L'indomani andai a scuola da sola, varcando la soglia con gli occhi incollati allo schermo del cellulare. Mi ero svegliata e non c'eri già più.
Non una parola, un biglietto, un messaggio... niente di niente, eri come scomparso.
Egoisticamente speravo fosse sul serio così, giusto per non dover accettare il fatto che ti fossi completamente dimenticato di me. Invece no, eccoti lì. Chiacchieravi con Andrè, appoggiato al muro con le braccia incrociate. Ti ho notato subito, alzando gli occhi dal mio telefonino che riposi in tasca quasi automaticamente.
Non mi avvicinai, a passo svelto raggiunsi mio armadietto mentre il suono di piccoli passetti saltellanti arrivava sempre più forte alle mie orecchie.

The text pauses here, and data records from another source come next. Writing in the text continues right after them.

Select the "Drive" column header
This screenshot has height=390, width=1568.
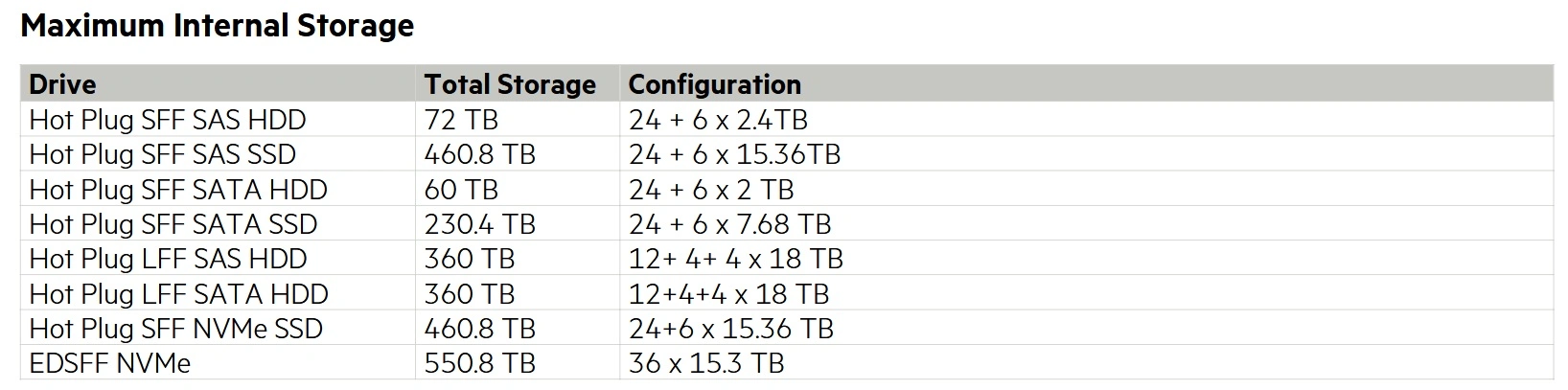click(x=62, y=84)
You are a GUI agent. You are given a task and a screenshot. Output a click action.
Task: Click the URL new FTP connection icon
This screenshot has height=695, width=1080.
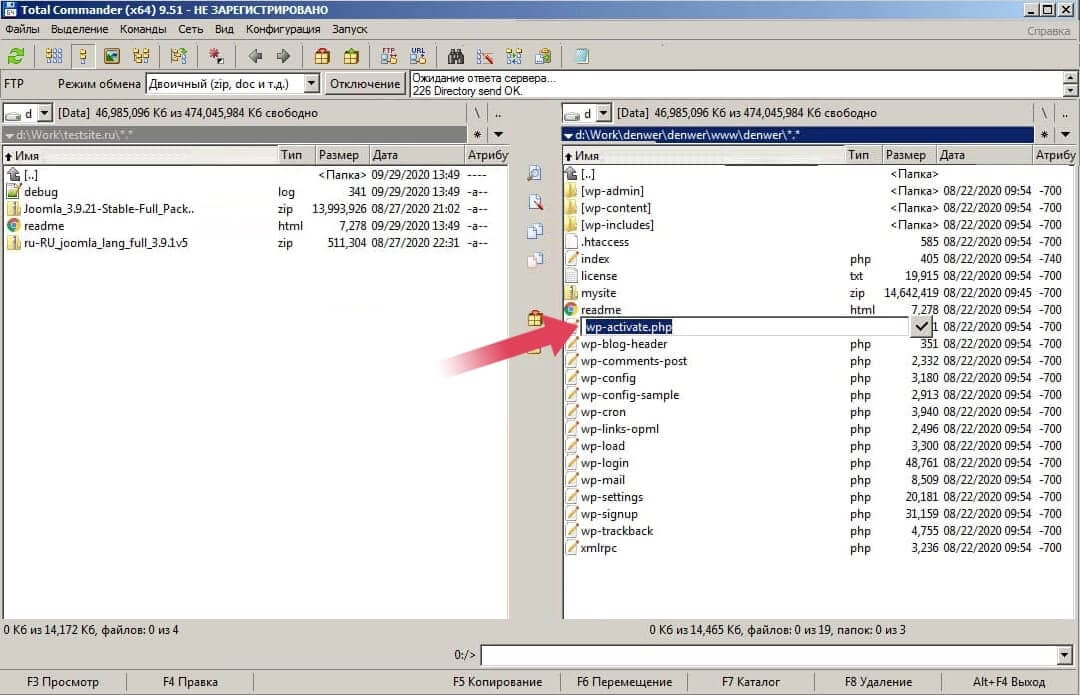point(418,56)
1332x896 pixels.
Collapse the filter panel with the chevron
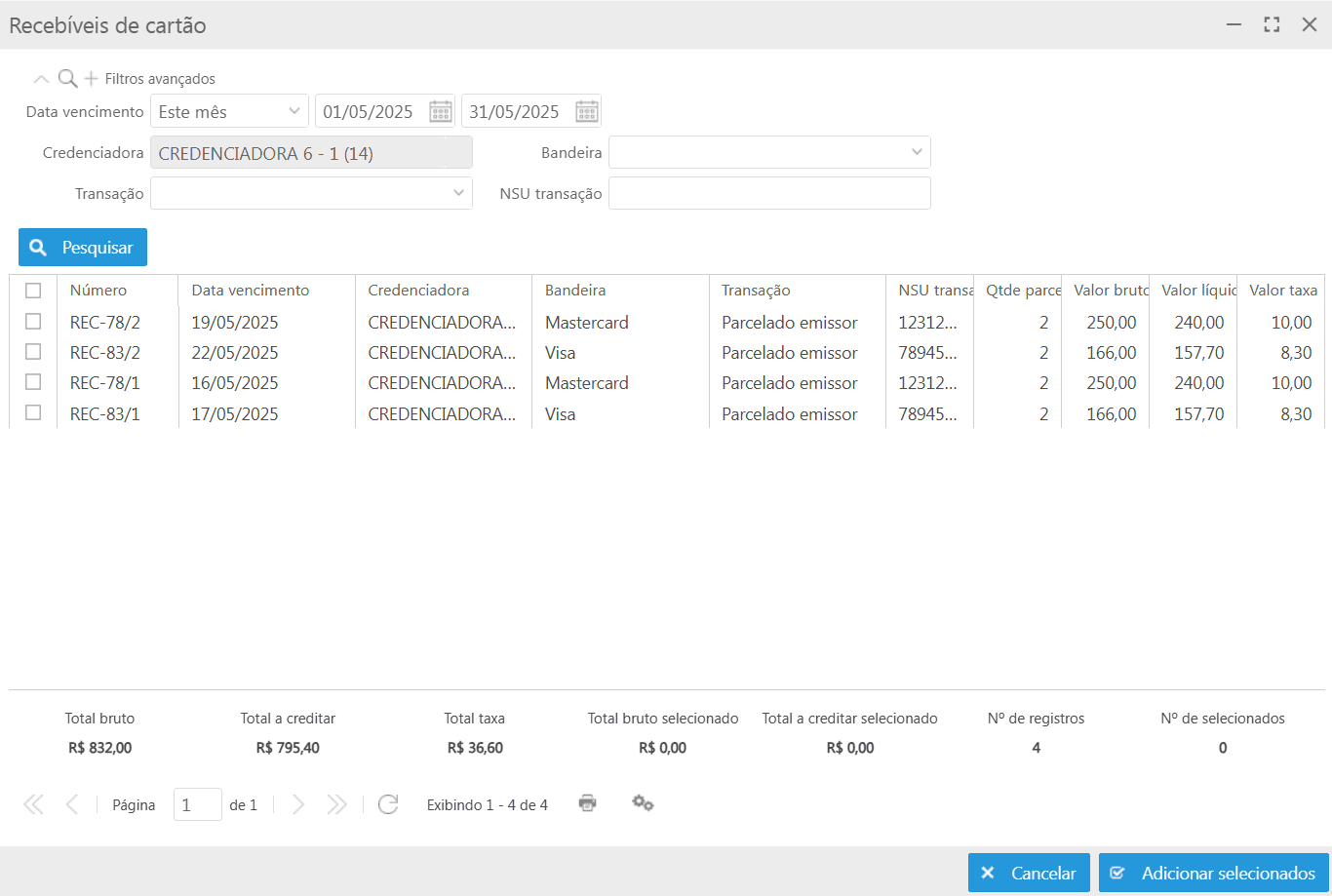(x=41, y=79)
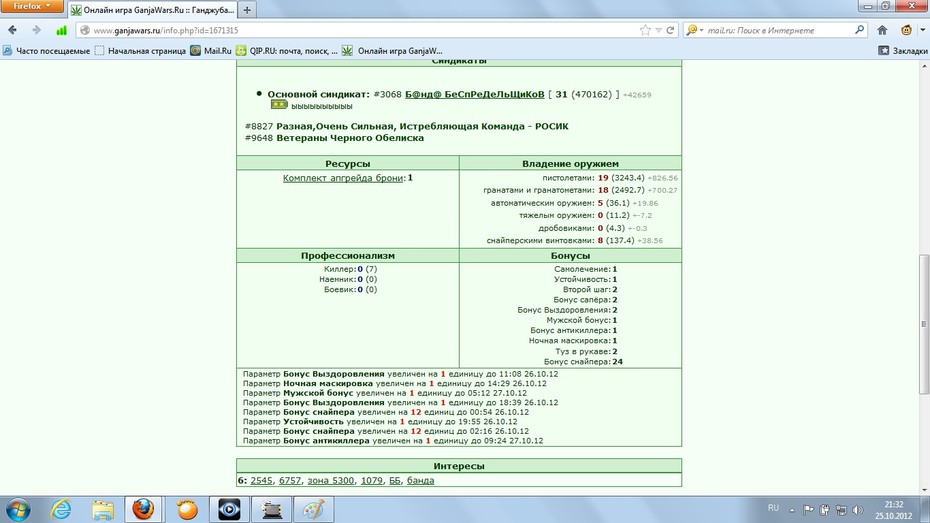Screen dimensions: 930x523
Task: Open Комплект апгрейда брони resource link
Action: pos(343,178)
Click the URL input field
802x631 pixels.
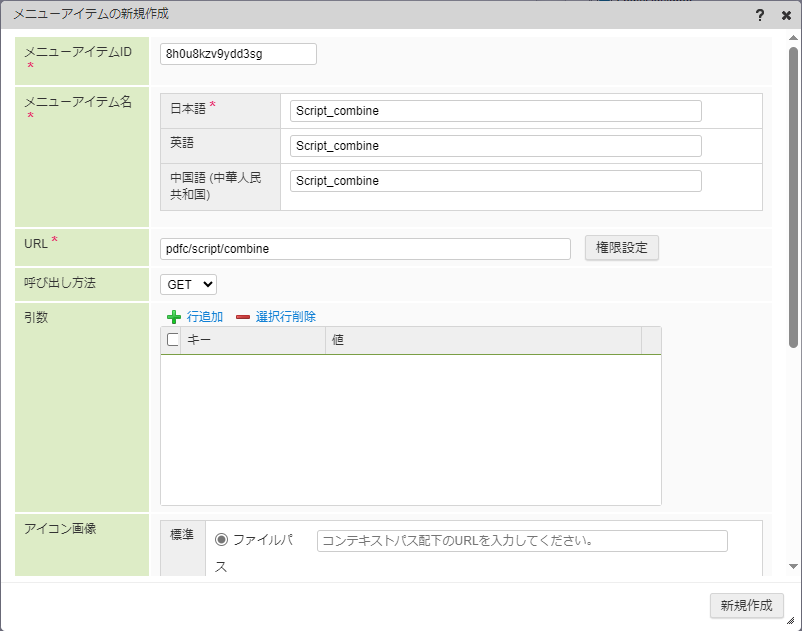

«Ciao Jade!» - l'allegria spassionata di Cat mi infastidì già al pronunciare della prima lettera del suo colorato saluto. Non risposi, infilando lentamente i miei libri all'interno della borsa.

«Tutto bene?»

«Alla grande.» - suonò terribilmente sarcastico, più o meno come qualunque cosa io dica.

«Sai, ho preso qualcosa ieri e-»

«Non ora, Cat.»

« Hai litigato di nuovo con Beck, vero?» - il suo viso si era incupito, la voce come pioggerella leggera primaverile.

«Andiamo in classe.» - chiusi con forza lo sportello, forse inconsciamente cercavo di farmi notare da te, però tu eri troppo impegnato.
Anche Tori si era aggiunta al gruppetto vicino all'armadietto di André.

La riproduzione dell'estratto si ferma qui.